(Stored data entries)
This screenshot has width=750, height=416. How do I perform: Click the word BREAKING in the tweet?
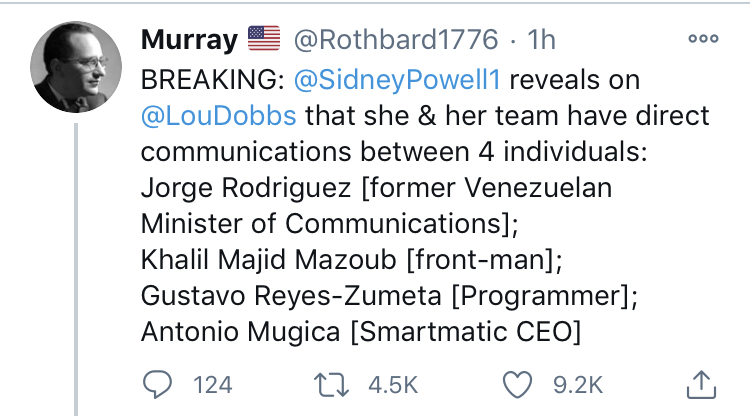pyautogui.click(x=209, y=80)
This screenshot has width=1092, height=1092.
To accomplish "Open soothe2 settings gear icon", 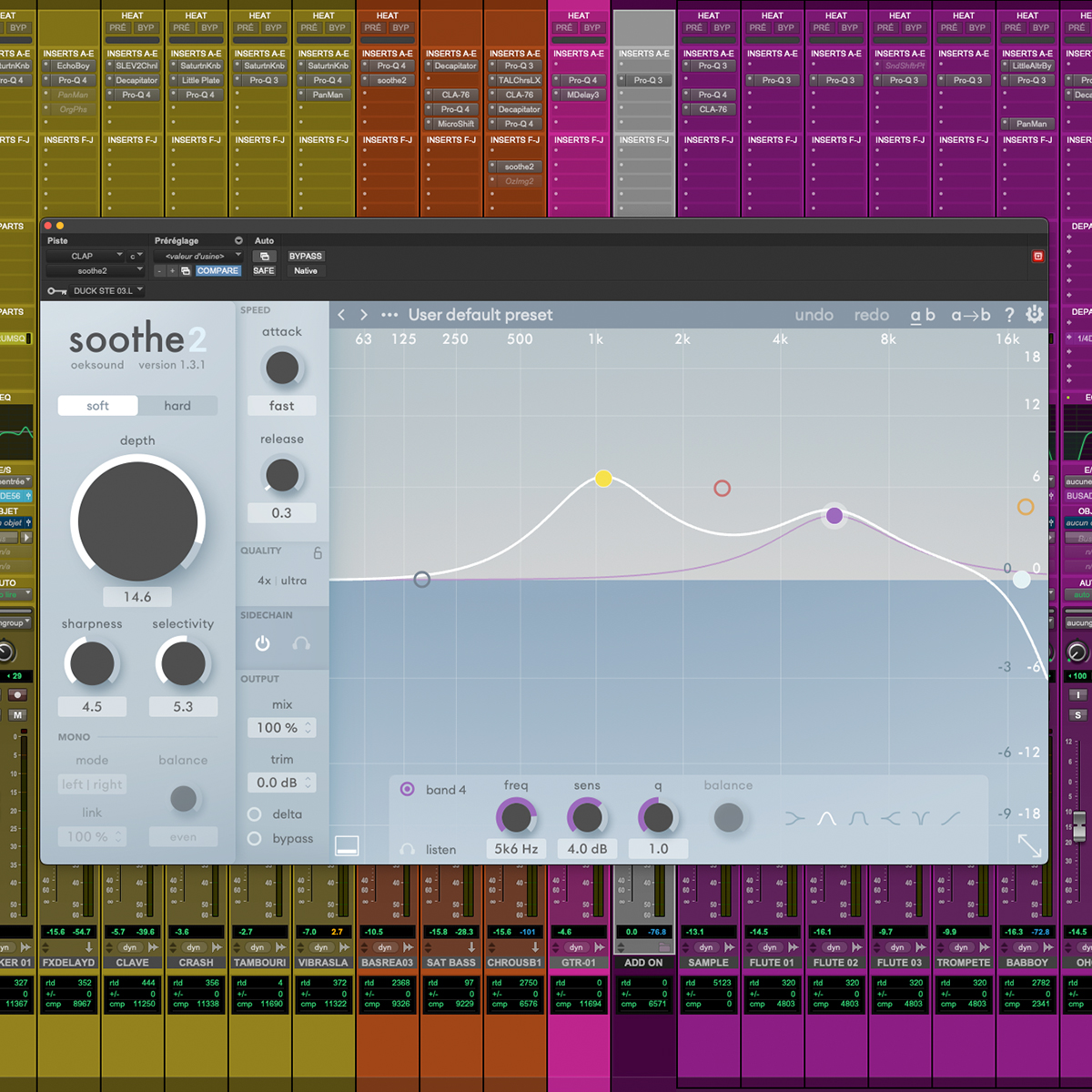I will click(x=1035, y=314).
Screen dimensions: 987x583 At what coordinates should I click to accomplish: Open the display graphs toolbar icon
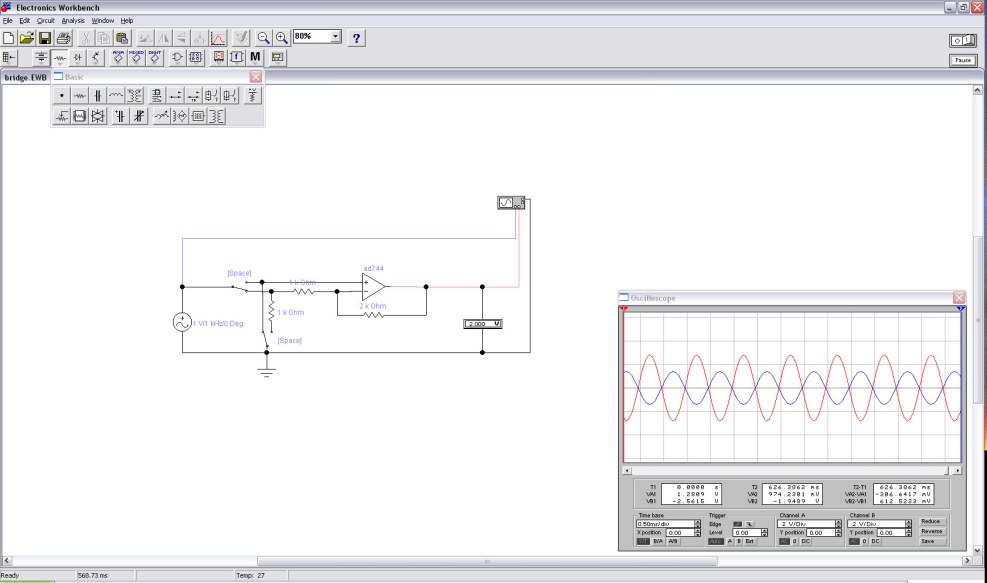[x=218, y=38]
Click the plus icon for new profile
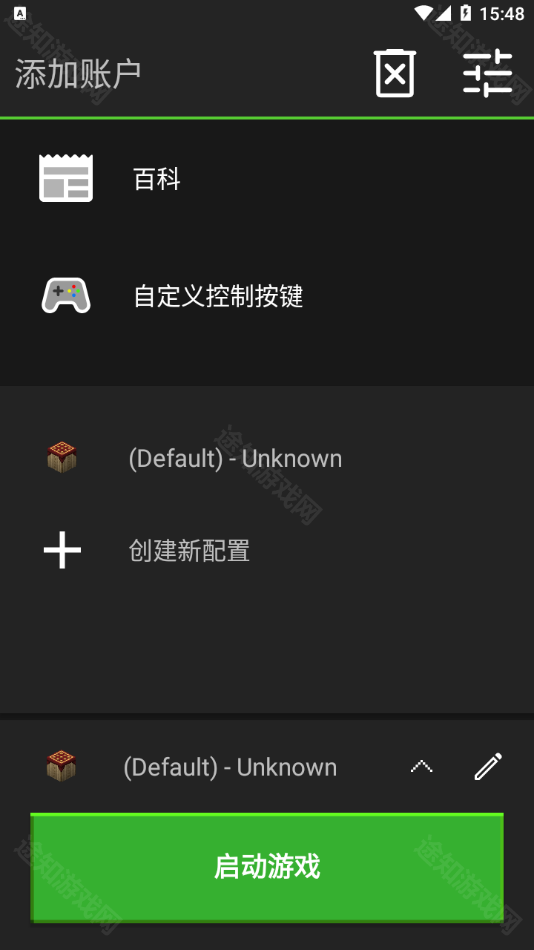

■ TASK STATEMENT
Extract, word for word, every line from the one holding "Screen dimensions: 987x583" through the closing line of the data above. Do not include any pictures.

■ EXERCISE ANSWER
Screen dimensions: 987x583 At what coordinates should I click to accomplish: Open the display graphs toolbar icon
[x=218, y=38]
Click the plus icon for new profile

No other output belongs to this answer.